Data Provenance in Distributed Machine Learning

Paper | No Code?

Data Delineation: crucial aspect of distributed machine learning.

Data Lineage: considers what data is missing, who uses it and what happens (is it modified, updated...).

The pipeline monitors user input, collects information and handles data storage. The pipeline uses UDF (user defined functions) to process data. These are a set of steps of data processing (both intermediate and final data). Generates event logs to the pipeline, then data is stored dumped.

  • PM collects information from the pipeline and stores it in a database.
  • PM assigns an unique identifier to each data item and evaluates the data and processing.
  • Data service handles the storing of data and the processing of data.
  • Elastic search gets data from logs and historical data.
  • Trustworthyness of data is evaluated by the PM.
  • DML is based on SparkSQL and keeps track of the data lineage and records the data logs.
  • PySpark is modified to increase accuracy.

To train the model, Stellargraph is used: reads the generated data logs from RDD and PySpark. (and gives resulting logs)

This work tests the trustworthiness of pipeline before training the model.
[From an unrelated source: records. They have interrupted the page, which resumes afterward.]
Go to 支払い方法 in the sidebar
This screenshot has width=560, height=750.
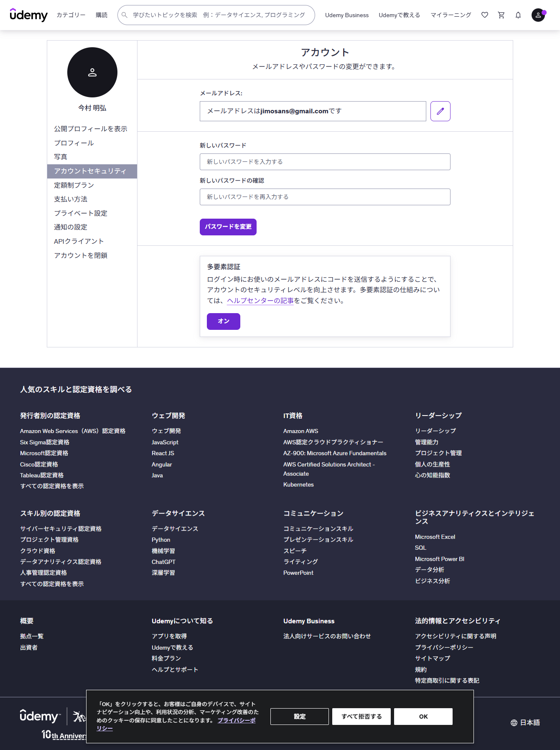[71, 199]
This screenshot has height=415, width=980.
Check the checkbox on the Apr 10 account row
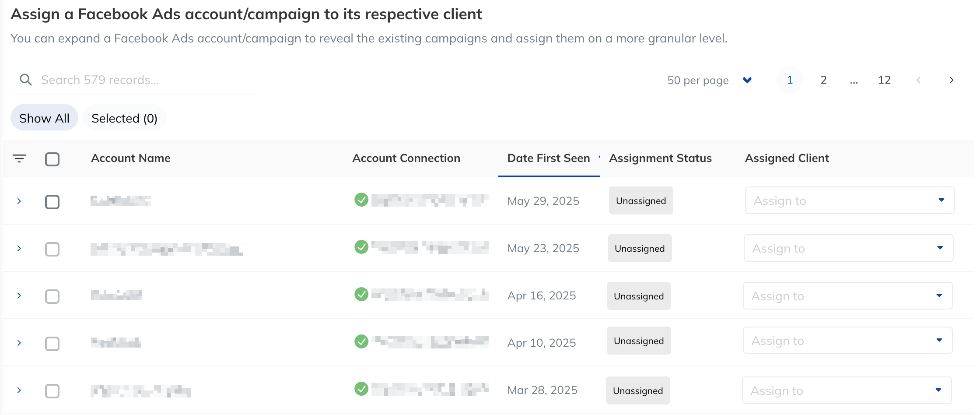point(52,344)
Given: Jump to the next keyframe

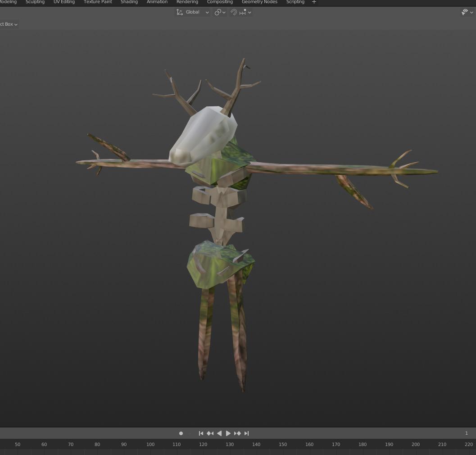Looking at the screenshot, I should pyautogui.click(x=237, y=433).
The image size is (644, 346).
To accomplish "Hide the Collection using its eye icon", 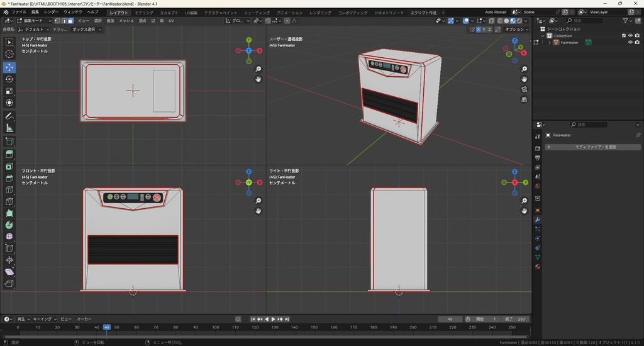I will tap(630, 36).
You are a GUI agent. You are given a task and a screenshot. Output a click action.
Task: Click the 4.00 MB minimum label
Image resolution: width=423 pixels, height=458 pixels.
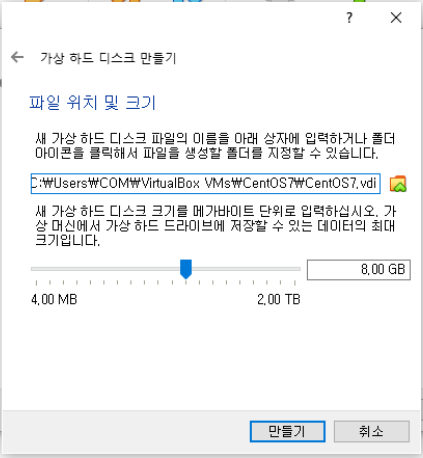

Keeps overhead under 20% and is able to handle 1000s of data logs. But is higher on compelx queries.

Uses ElasticSearch (paid product) and is not open source. Stellargraph is free and open source, but is not the main focus of the paper and needs provenance retrieval. Competitors are Akka (I think?) and Orleans (couldn't find anything online) (less support for data recovery).

This tool also has no code available I could find...